Interestingly the two kernels scale differently on CPU and GPU. We computed a series of test cases, starting with a map that was 0.5×0.5 degrees in size and had a pixel size of 1.0 arcmin. The number of stars over the area was 75 000. We scaled the problem by increasing either the number of stars (which affects both kernels) or, alternatively, only the number of pixels (affecting the second kernel). The resulting run times are shown in the plot below.

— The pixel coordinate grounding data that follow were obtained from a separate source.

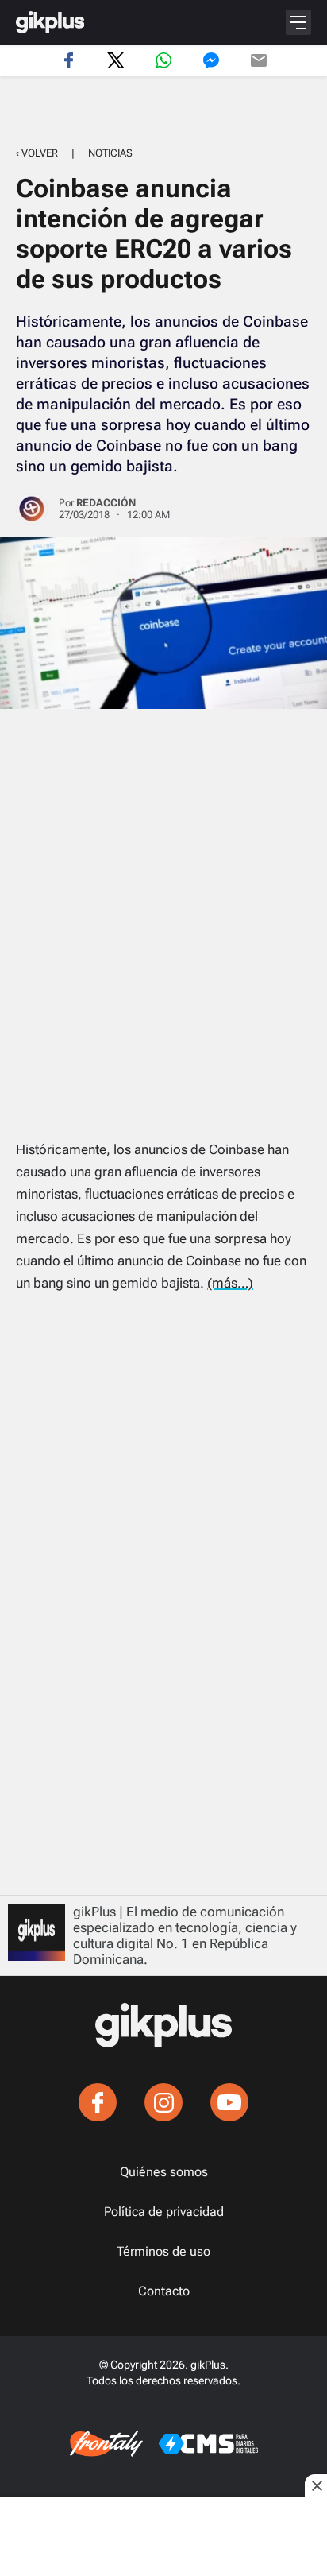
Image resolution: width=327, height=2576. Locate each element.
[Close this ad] (316, 2485)
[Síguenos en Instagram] (163, 2102)
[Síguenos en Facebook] (98, 2102)
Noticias (110, 153)
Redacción (106, 503)
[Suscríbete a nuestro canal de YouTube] (229, 2102)
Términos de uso (163, 2251)
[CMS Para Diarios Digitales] (208, 2444)
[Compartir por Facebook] (68, 60)
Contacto (164, 2291)
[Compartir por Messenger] (211, 60)
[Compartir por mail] (259, 60)
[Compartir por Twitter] (116, 60)
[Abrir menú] (298, 22)
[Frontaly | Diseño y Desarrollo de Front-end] (106, 2444)
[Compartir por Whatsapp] (163, 60)
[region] (163, 112)
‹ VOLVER (37, 153)
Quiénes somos (164, 2172)
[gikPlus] (50, 22)
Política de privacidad (164, 2212)
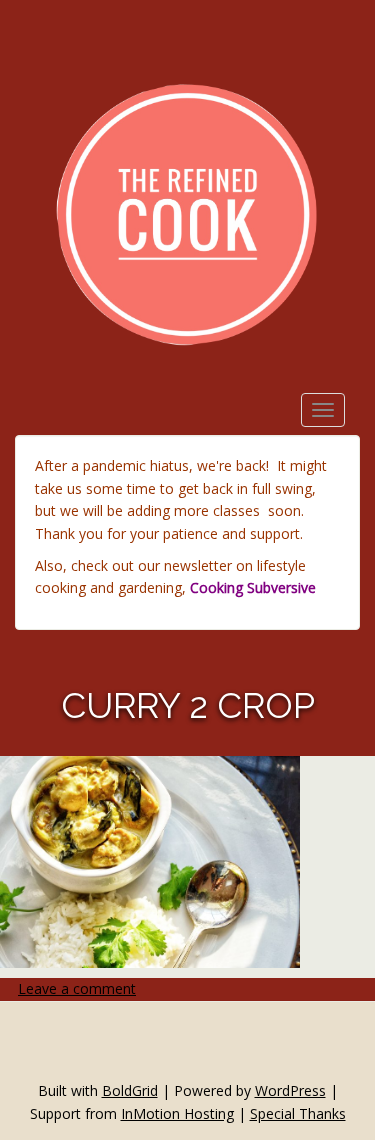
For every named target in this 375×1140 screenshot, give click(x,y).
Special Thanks (298, 1113)
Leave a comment (77, 988)
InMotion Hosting (177, 1113)
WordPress (290, 1090)
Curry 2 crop (188, 705)
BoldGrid (130, 1090)
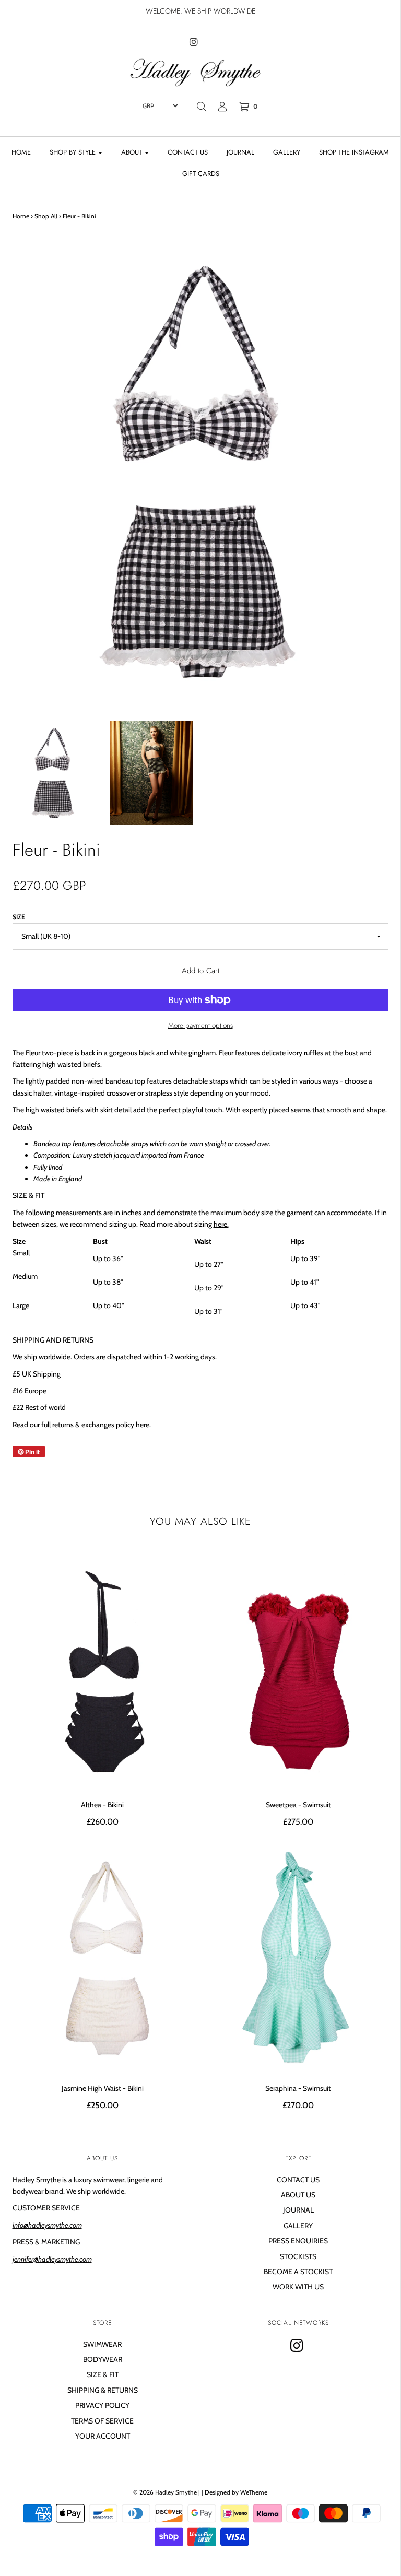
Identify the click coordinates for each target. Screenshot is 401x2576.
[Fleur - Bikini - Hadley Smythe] (54, 773)
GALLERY (286, 152)
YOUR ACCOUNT (102, 2436)
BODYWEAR (102, 2359)
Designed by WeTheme (236, 2492)
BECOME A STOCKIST (298, 2271)
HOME (21, 152)
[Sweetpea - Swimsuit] (298, 1674)
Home (21, 216)
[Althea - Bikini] (103, 1674)
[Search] (201, 106)
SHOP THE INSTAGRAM (354, 152)
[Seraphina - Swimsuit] (298, 1957)
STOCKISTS (298, 2256)
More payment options (200, 1025)
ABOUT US (298, 2194)
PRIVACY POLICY (102, 2405)
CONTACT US (188, 152)
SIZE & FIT (103, 2374)
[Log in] (222, 106)
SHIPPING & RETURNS (102, 2390)
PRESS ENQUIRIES (298, 2240)
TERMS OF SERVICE (102, 2421)
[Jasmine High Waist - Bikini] (103, 1957)
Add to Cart (200, 971)
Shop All (45, 216)
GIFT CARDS (200, 174)
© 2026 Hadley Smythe (165, 2492)
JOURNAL (240, 152)
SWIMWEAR (102, 2344)
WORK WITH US (298, 2286)
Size (19, 917)
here (220, 1224)
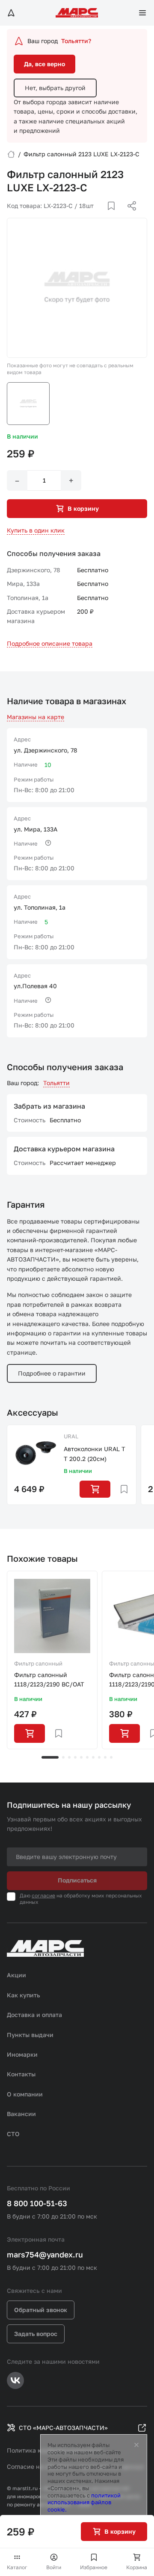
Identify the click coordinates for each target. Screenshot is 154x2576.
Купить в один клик (36, 530)
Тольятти (56, 1082)
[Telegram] (88, 216)
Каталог (17, 2567)
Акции (16, 1975)
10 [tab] (111, 1757)
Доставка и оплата (34, 2014)
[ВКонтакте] (101, 216)
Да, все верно (44, 63)
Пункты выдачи (30, 2034)
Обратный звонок (40, 2309)
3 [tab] (69, 1757)
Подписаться (77, 1880)
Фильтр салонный (38, 1663)
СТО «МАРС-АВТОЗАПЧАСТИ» (63, 2427)
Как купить (23, 1995)
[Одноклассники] (115, 216)
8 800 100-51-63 (37, 2203)
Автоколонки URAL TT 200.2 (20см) (94, 1453)
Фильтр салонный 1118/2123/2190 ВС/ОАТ (49, 1679)
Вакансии (21, 2113)
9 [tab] (105, 1757)
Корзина (136, 2567)
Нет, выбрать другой (55, 87)
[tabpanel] (52, 1660)
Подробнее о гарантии (52, 1373)
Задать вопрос (35, 2333)
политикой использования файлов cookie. (84, 2502)
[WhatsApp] (129, 216)
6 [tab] (87, 1757)
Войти (53, 2567)
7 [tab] (93, 1757)
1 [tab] (50, 1757)
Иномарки (22, 2054)
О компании (25, 2094)
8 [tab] (99, 1757)
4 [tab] (75, 1757)
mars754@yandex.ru (45, 2254)
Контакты (21, 2074)
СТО (13, 2133)
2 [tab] (63, 1757)
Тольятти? (76, 40)
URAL (71, 1436)
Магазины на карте (35, 716)
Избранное (93, 2567)
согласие (43, 1895)
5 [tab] (81, 1757)
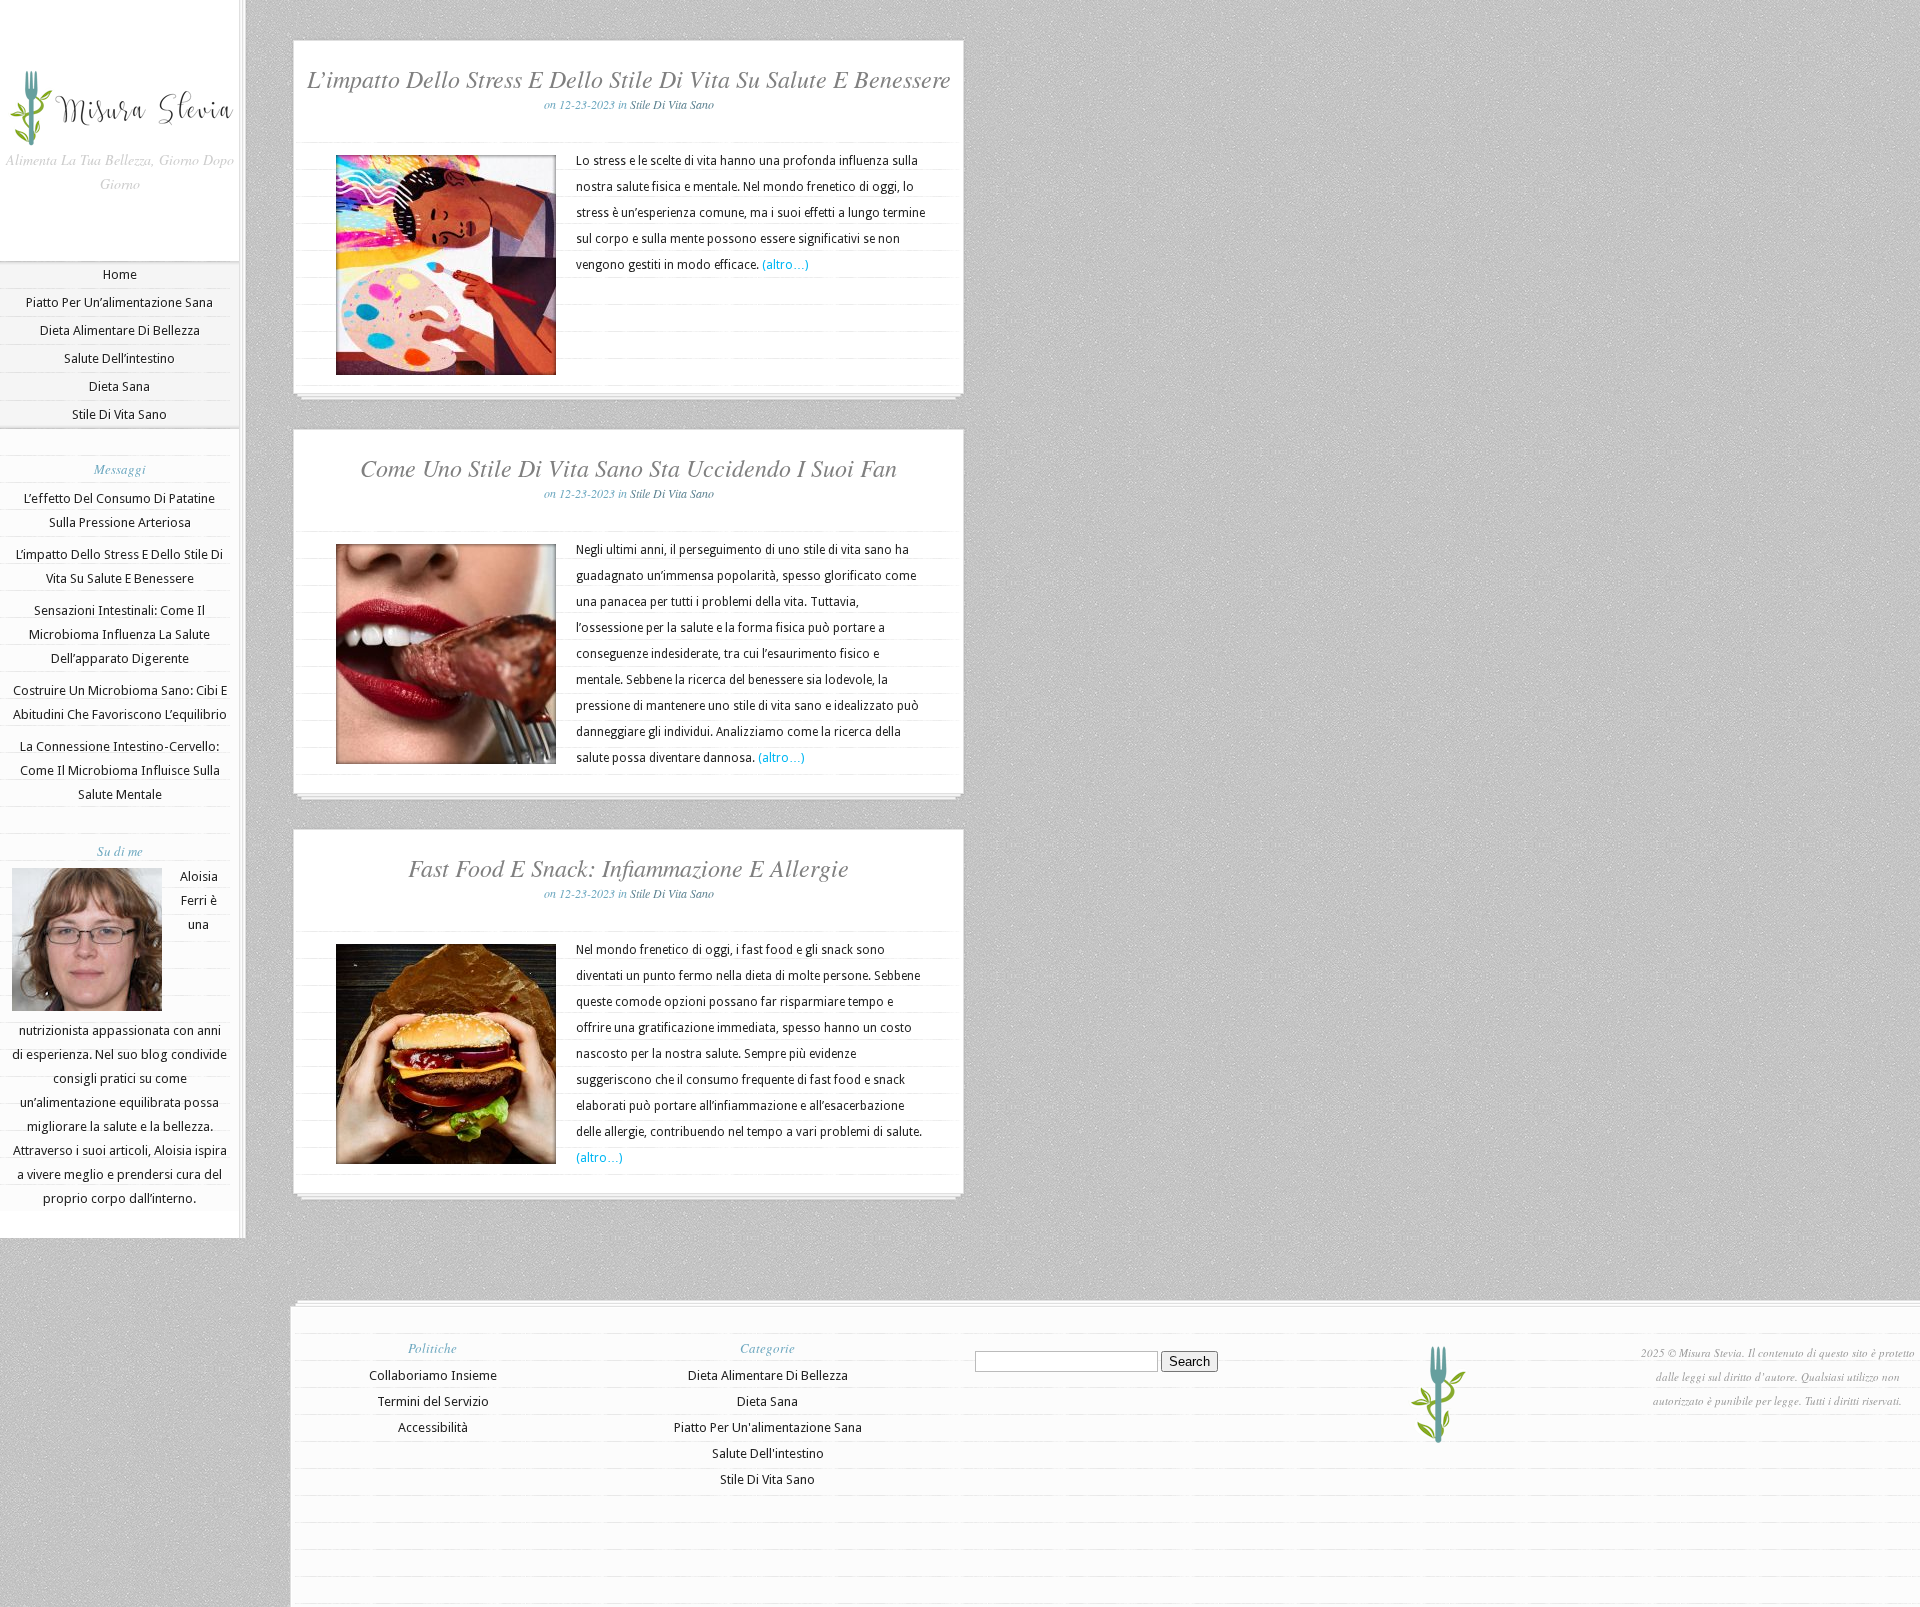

On the x-axis value of 1 corresponds to the original problem size as described above. Here CPU refers to a run with a CPU with 6 hyperthreaded cores. When the number of stars is increased, the scaling is similar for both CPU and GPU, the latter being faster by a factor of 3-4. On the other hand, when the number of pixel is increased and a larger fraction of time is spend on the second kernel, the GPU run time barely increases at all. However, here the number of pixels is increased only up to ~60 000 pixels and by that time GPU is again almost a factor of 4 faster than the 6-core CPU.

The tests were run on a laptop with a six core i7-8700K CPU running at 3.70 GHz and with an Nvidia GTX-1080 GPU.